After three decades of highly opaque two-party democracy, these measures dramatically lowered the barrier for political participation. But in a diabolical historical irony, the UP’s early success created what one analyst called “one of Colombia’s greatest political disasters”.
In its first election in 1986, the UP won five senate seats, nine deputies, 14 regional deputies, 23 mayors, and 351 councillors. All were elected on a platform of redistribution and land reform. But the party’s rhetoric of redistribution to benefit poor Colombians earned it not just the votes of the disenfranchised, but the wrath of a coalition of powerful forces – including landowners, drug traffickers and rogue elements within the state security apparatus.
By the mid 1990s, thousands of UP members and leaders had been killed by private militias, often liberally funded with cash from the flourishing drug trade. The party’s 1986 presidential candidate, Jaime Pardo Leal, was shot dead in front of his family in 1987. The 1990 candidate, Bernardo Jaramillo Ossa, was assassinated at Bogota airport. As the death toll mounted, the UP disintegrated; in 2002, it lost its official status as a political party, only regaining it in 2013 when a court accepted that the campaign of violence counted as “mitigating circumstances”.
The “politicide” of the UP remains one of the most indelible stains on Colombia’s human rights record, which is remarkably tarnished for a South American country that never endured a military dictatorship. The extermination of the party also badly undermined efforts to establish a negotiated peace with leftist insurgents – the FARC repeatedly rejected disarmament proposals, arguing that the government could not be trusted to stick to a peaceful deal. The fate of the UP made that view at least plausible.
Freedom from fear
Colombia’s democracy is still dangerous. The late Colombian political scientist Ana Maria Bejarano lamented that even while the country frequently holds free and fair elections whose outcomes are respected, its politicians, journalists, civil rights activists, and union leaders are still regularly assassinated. Even with the peace process apparently underway, the threat is still there – and since the negotiations began, threats against social leaders and assassinations have not receded, but surged.
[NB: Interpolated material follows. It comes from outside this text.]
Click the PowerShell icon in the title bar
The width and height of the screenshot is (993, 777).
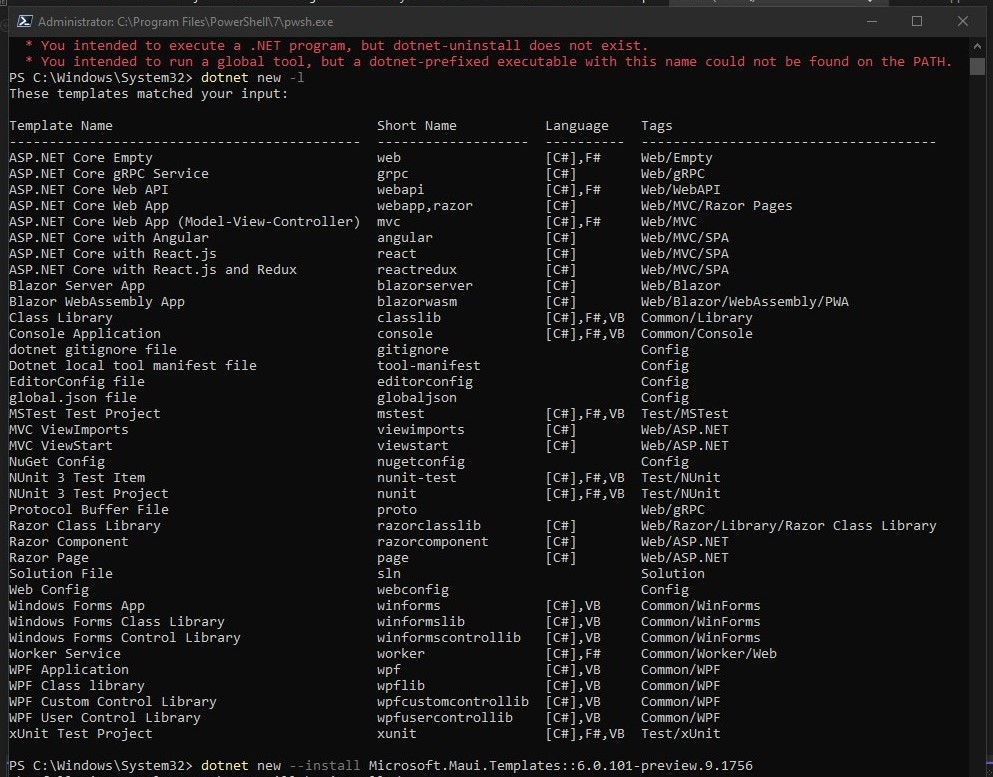[23, 20]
The Defensor del Pueblo reports that between 2006 and 2011, at least 71 peasant leaders who returned to their stolen land were murdered. Since the beginning of 2016, almost 200 civil society leaders have been assassinated. A lawyer who represents former FARC leaders now reintegrating into civic life has alleged that criminal bands – the descendants of disbanded paramilitaries – have issued a bounty of US$1m on the life of every member of the FARC high secretariat.
If this peace process is to end differently from the three previous ones, both sides will have to honour their commitments. For its part, the FARC is making serious strides – now it has gone so far as to set up a new political party – the Colombian state must honour its commitments in turn. In the interest of peace, discontent must be channelled into peaceful, legitimate institutions that can help deal with it – if bad feeling is left to stagnate, it will provide endless fodder for violent anti-government opposition.
At the core of all this, legally sanctioned political actors must be able to interact with their political opponents without fearing for their lives as the UP’s members did. The freedom to exercise political rights depends on security from physical harm – and perhaps no other country in the Americas is more testament to that than Colombia.
Jan Boesten is a Post Doctoral Research Fellow in Department of Politics and International Relations in The University of Oxford.